Itinerari storici nel comprensorio di Gubbio
Gubbio è stata definita “
la più bella città medievale”, e seppure le classifiche risultino spesso uno strumento effimero, il titolo non appare di certo usurpato. Questo si dimostra evidente già da un primo e rapido sguardo, non appena si getti un'occhiata al suo panorama. E' tutto un fiorire di palazzi merlati, imponenti e maestosi, custodi della storia e delle tradizioni di un popolo. L'architettura medievale a Gubbio ha dato il meglio di se, inseguendo progetti ambiziosi di grandezza e realizzando la splendida
Piazza Pensile con il
Palazzo dei Consoli e il
Palazzo Pretorio. Ma la storia di Gubbio non si risolve tutta nel medioevo, bensì affonda le proprie radici in un passato lontano, un passato del quale ci parlano le preziose
Tavole Eugubine, celebri lastre bronzee scritte in lingua latina, etrusca e umbro antico, nelle quali si descrivono modi, tempi e liturgie di antichi riti e cerimoniali. Ma Gubbio fu città importante anche nel periodo dell'Impero romano, come testimonia il fatto che nel III secolo a.C. fu la prima città umbra ad allearsi con
Roma. E così troviamo poco fuori le mura il
Teatro Romano, forse costruito nel I secolo a.C., come luogo di svago, ancora oggi usato proprio per questo scopo. Nel periodo estivo, nella cornice dell'anfiteatro, si tengono coinvolgenti rappresentazioni e concerti.

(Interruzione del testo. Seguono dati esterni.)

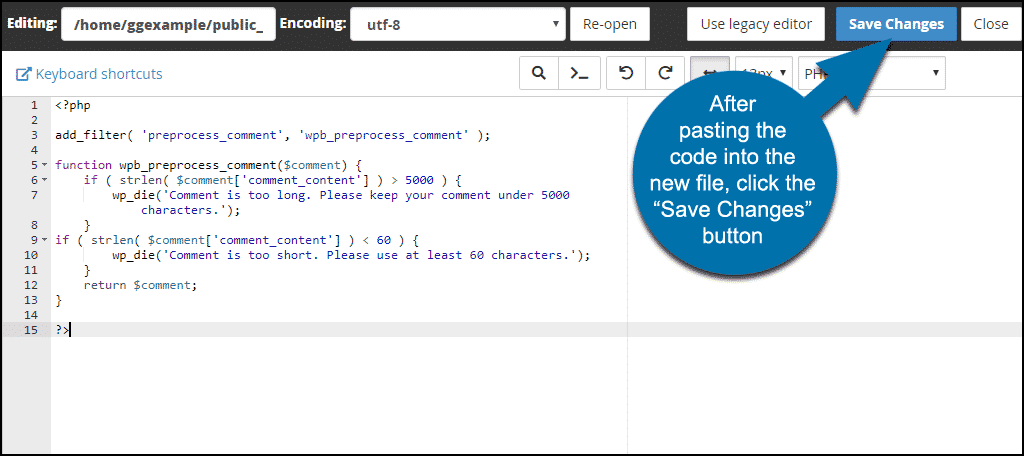The width and height of the screenshot is (1024, 456).
Task: Click the Save Changes button
Action: [x=896, y=24]
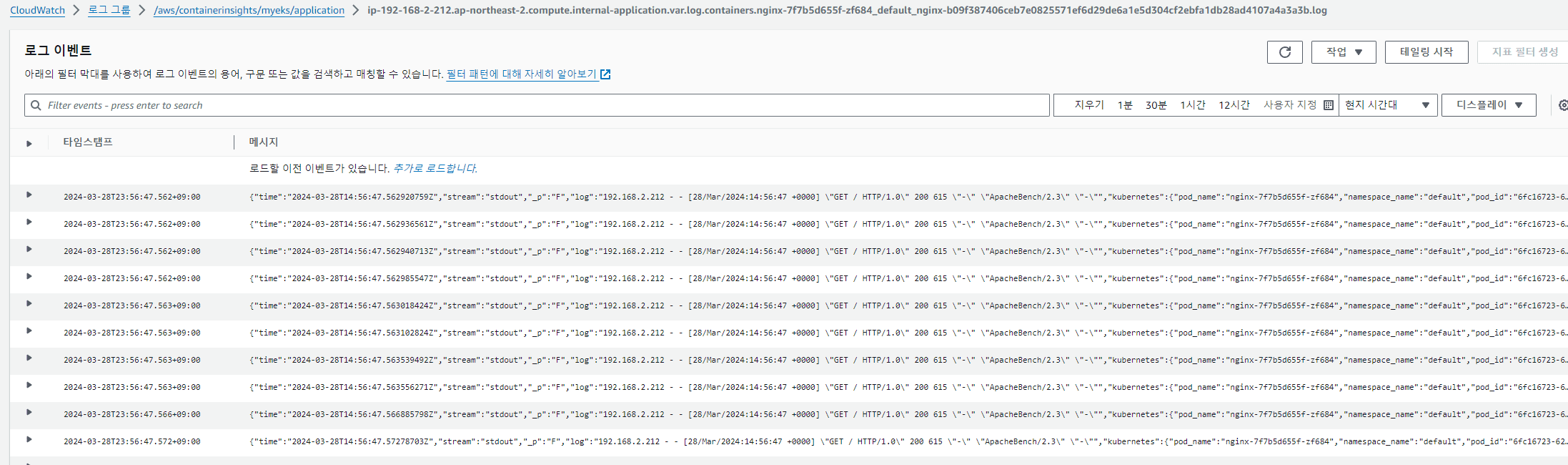Expand the log event at 56:47.566
This screenshot has width=1568, height=465.
coord(29,412)
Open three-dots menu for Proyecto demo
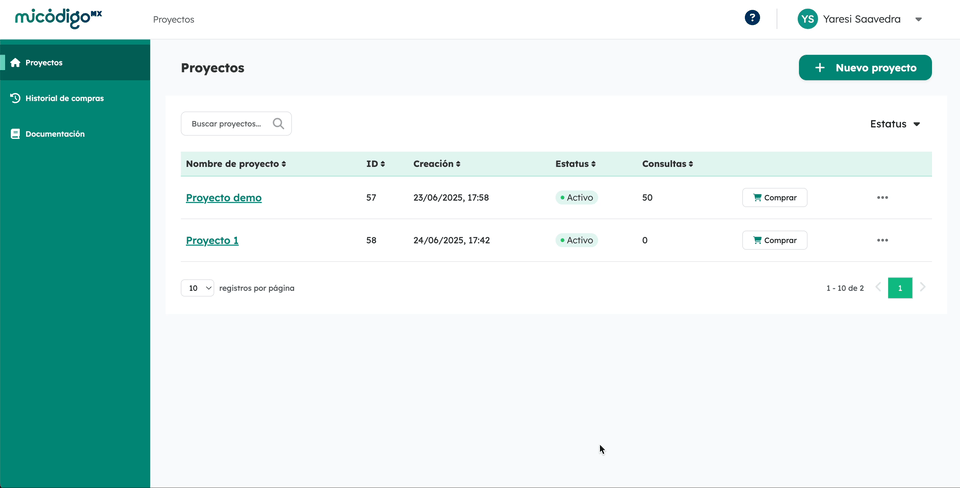 click(882, 198)
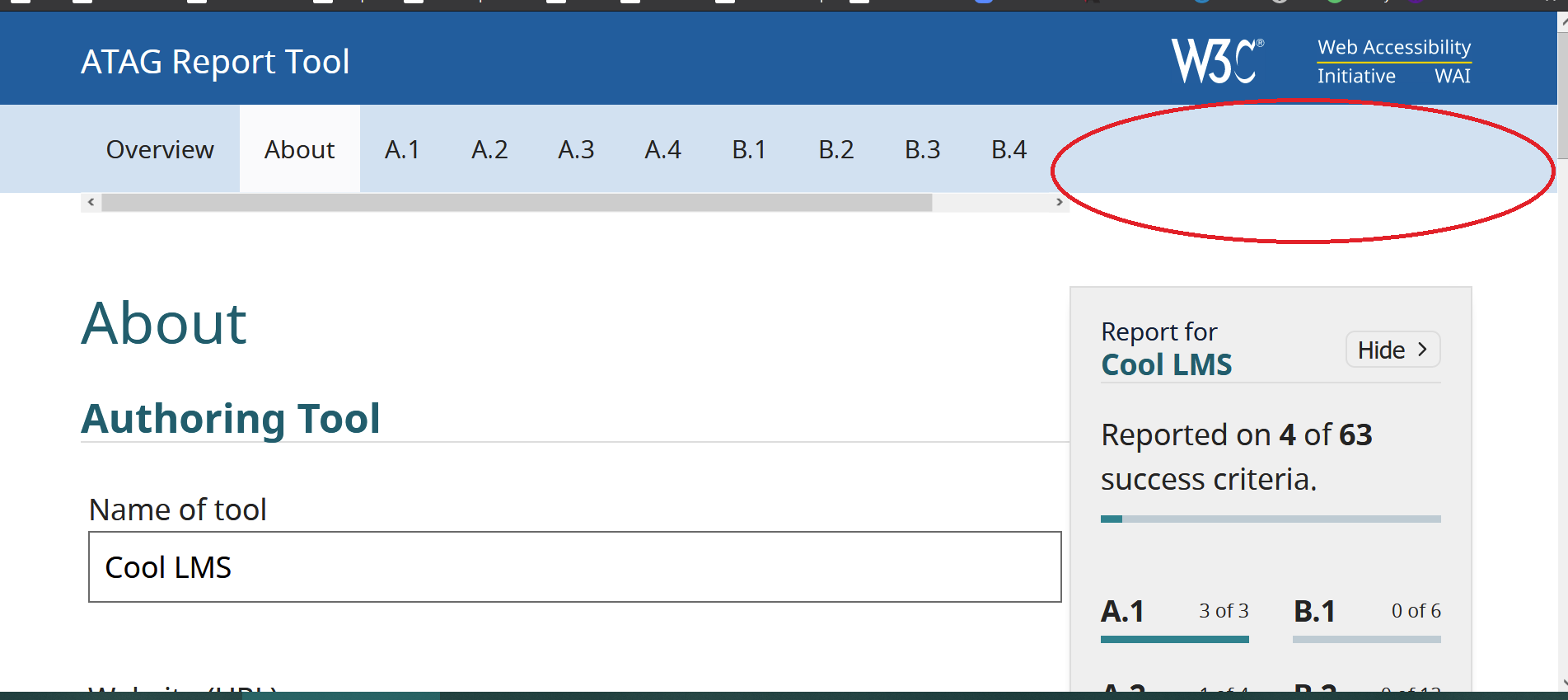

Ma non solo a Gubbio il tempo e i popoli hanno lasciato i segni del loro passaggio. Il medioevo ha battuto un colpo anche a
Fossato di Vico, dove è presente un raro esempio di architettura viaria, le “rughe”, basse stradine con copertura, un tempo usate come strumento difensivo. Meritano poi una menzione gli eremi di
Scheggia e Pascelupo, quello di
Sitria, di
San Girolamo e di
Sant'Emiliano, sorti intorno all'anno 1000 e immersi in una natura incontaminata, vero tramite mistico verso l'assoluto.